#### [ABOUT THIS EXERCISE]
Return the records in full, exactly as given.

#### [RECORDED INFORMATION]
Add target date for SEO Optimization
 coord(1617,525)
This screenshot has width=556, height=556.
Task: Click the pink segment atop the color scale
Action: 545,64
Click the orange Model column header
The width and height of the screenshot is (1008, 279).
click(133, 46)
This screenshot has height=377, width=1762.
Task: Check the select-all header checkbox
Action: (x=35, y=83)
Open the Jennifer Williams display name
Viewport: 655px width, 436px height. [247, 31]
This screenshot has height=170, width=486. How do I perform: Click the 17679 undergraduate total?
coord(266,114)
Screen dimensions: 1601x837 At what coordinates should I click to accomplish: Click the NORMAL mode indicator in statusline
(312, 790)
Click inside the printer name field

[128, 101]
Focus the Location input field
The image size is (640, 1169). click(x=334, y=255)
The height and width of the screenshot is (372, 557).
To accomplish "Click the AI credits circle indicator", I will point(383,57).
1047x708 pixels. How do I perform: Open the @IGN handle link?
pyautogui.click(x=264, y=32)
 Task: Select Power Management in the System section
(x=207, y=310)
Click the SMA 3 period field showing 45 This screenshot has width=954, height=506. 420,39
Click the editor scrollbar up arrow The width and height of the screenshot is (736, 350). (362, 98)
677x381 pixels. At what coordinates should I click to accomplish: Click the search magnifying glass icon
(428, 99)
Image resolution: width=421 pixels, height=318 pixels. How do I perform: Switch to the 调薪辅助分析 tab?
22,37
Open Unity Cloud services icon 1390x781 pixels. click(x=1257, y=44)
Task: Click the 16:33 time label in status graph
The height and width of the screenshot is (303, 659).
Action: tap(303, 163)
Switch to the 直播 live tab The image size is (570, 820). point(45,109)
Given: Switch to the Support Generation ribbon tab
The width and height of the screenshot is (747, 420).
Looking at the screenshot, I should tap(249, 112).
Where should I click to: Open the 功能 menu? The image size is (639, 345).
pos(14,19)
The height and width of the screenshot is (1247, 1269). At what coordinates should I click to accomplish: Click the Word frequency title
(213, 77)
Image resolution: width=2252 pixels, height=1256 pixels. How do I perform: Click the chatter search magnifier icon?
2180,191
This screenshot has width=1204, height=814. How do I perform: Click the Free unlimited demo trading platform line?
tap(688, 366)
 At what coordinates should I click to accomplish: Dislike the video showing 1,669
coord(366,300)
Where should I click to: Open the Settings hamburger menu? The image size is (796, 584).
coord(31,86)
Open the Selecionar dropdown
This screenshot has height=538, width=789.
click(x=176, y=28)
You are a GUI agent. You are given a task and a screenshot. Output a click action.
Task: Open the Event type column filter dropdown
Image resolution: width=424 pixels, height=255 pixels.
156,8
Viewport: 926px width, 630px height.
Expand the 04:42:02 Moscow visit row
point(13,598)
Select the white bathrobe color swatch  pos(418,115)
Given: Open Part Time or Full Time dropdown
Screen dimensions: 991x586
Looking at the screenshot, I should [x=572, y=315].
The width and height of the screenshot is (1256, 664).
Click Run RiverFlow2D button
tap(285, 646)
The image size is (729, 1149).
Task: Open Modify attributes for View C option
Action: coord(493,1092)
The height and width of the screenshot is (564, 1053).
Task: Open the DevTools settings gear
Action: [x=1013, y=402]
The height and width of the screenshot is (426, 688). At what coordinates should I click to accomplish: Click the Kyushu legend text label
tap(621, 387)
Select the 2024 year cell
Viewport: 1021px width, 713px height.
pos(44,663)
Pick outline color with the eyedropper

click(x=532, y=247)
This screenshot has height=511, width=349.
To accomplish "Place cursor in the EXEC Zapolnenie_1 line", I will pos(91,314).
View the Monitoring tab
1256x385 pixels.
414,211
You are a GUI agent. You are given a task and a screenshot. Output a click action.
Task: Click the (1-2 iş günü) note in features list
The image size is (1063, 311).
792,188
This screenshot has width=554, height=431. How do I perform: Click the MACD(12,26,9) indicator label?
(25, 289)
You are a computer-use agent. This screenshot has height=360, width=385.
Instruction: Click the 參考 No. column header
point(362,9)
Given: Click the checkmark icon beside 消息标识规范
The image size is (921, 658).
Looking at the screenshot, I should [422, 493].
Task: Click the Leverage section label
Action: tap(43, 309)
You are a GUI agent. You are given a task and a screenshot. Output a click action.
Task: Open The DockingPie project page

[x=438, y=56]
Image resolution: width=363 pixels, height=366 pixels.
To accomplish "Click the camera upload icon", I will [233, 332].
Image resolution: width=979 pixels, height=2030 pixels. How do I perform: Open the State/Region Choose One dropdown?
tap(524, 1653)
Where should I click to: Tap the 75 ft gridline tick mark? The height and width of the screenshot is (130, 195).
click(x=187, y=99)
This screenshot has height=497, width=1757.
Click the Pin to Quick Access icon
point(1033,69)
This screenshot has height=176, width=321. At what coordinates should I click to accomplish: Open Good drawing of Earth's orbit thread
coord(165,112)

#### [SOLUTION FOR THIS TASK]
Add target date for SEO Optimization
 coord(1617,525)
This screenshot has width=556, height=556.
Task: Click the pink segment atop the color scale
Action: 545,64
Click the orange Model column header
The width and height of the screenshot is (1008, 279).
click(133, 46)
This screenshot has height=377, width=1762.
Task: Check the select-all header checkbox
Action: (x=35, y=83)
Open the Jennifer Williams display name
Viewport: 655px width, 436px height. [247, 31]
This screenshot has height=170, width=486. How do I perform: Click the 17679 undergraduate total?
coord(266,114)
Screen dimensions: 1601x837 At what coordinates should I click to accomplish: Click the NORMAL mode indicator in statusline
(312, 790)
Click inside the printer name field

[128, 101]
Focus the Location input field
The image size is (640, 1169). click(x=334, y=255)
The height and width of the screenshot is (372, 557).
To accomplish "Click the AI credits circle indicator", I will point(383,57).
1047x708 pixels. How do I perform: Open the @IGN handle link?
pyautogui.click(x=264, y=32)
 Task: Select Power Management in the System section
(x=207, y=310)
Click the SMA 3 period field showing 45 This screenshot has width=954, height=506. 420,39
Click the editor scrollbar up arrow The width and height of the screenshot is (736, 350). (362, 98)
677x381 pixels. At what coordinates should I click to accomplish: Click the search magnifying glass icon
(428, 99)
Image resolution: width=421 pixels, height=318 pixels. How do I perform: Switch to the 调薪辅助分析 tab?
22,37
Open Unity Cloud services icon 1390x781 pixels. click(x=1257, y=44)
Task: Click the 16:33 time label in status graph
The height and width of the screenshot is (303, 659).
Action: tap(303, 163)
Switch to the 直播 live tab The image size is (570, 820). point(45,109)
Given: Switch to the Support Generation ribbon tab
The width and height of the screenshot is (747, 420).
Looking at the screenshot, I should tap(249, 112).
Where should I click to: Open the 功能 menu? The image size is (639, 345).
pos(14,19)
The height and width of the screenshot is (1247, 1269). At what coordinates should I click to accomplish: Click the Word frequency title
(213, 77)
Image resolution: width=2252 pixels, height=1256 pixels. How do I perform: Click the chatter search magnifier icon?
2180,191
This screenshot has width=1204, height=814. How do I perform: Click the Free unlimited demo trading platform line?
tap(688, 366)
 At what coordinates should I click to accomplish: Dislike the video showing 1,669
coord(366,300)
Where should I click to: Open the Settings hamburger menu? The image size is (796, 584).
coord(31,86)
Open the Selecionar dropdown
This screenshot has height=538, width=789.
click(x=176, y=28)
You are a GUI agent. You are given a task and a screenshot. Output a click action.
Task: Open the Event type column filter dropdown
Image resolution: width=424 pixels, height=255 pixels.
156,8
Viewport: 926px width, 630px height.
Expand the 04:42:02 Moscow visit row
point(13,598)
Select the white bathrobe color swatch  pos(418,115)
Given: Open Part Time or Full Time dropdown
Screen dimensions: 991x586
Looking at the screenshot, I should [x=572, y=315].
The width and height of the screenshot is (1256, 664).
Click Run RiverFlow2D button
tap(285, 646)
The image size is (729, 1149).
Task: Open Modify attributes for View C option
Action: coord(493,1092)
The height and width of the screenshot is (564, 1053).
Task: Open the DevTools settings gear
Action: [x=1013, y=402]
The height and width of the screenshot is (426, 688). At what coordinates should I click to accomplish: Click the Kyushu legend text label
tap(621, 387)
Select the 2024 year cell
Viewport: 1021px width, 713px height.
pos(44,663)
Pick outline color with the eyedropper

click(x=532, y=247)
This screenshot has height=511, width=349.
To accomplish "Place cursor in the EXEC Zapolnenie_1 line", I will pos(91,314).
View the Monitoring tab
1256x385 pixels.
414,211
You are a GUI agent. You are given a task and a screenshot. Output a click action.
Task: Click the (1-2 iş günü) note in features list
The image size is (1063, 311).
792,188
This screenshot has width=554, height=431. How do I perform: Click the MACD(12,26,9) indicator label?
(25, 289)
You are a computer-use agent. This screenshot has height=360, width=385.
Instruction: Click the 參考 No. column header
point(362,9)
Given: Click the checkmark icon beside 消息标识规范
The image size is (921, 658).
Looking at the screenshot, I should [422, 493].
Task: Click the Leverage section label
Action: tap(43, 309)
You are a GUI agent. You are given a task and a screenshot. Output a click action.
Task: Open The DockingPie project page

[x=438, y=56]
Image resolution: width=363 pixels, height=366 pixels.
To accomplish "Click the camera upload icon", I will [233, 332].
Image resolution: width=979 pixels, height=2030 pixels. How do I perform: Open the State/Region Choose One dropdown?
tap(524, 1653)
Where should I click to: Tap the 75 ft gridline tick mark? The height and width of the screenshot is (130, 195).
click(x=187, y=99)
This screenshot has height=497, width=1757.
Click the Pin to Quick Access icon
point(1033,69)
This screenshot has height=176, width=321. At what coordinates should I click to accomplish: Open Good drawing of Earth's orbit thread
coord(165,112)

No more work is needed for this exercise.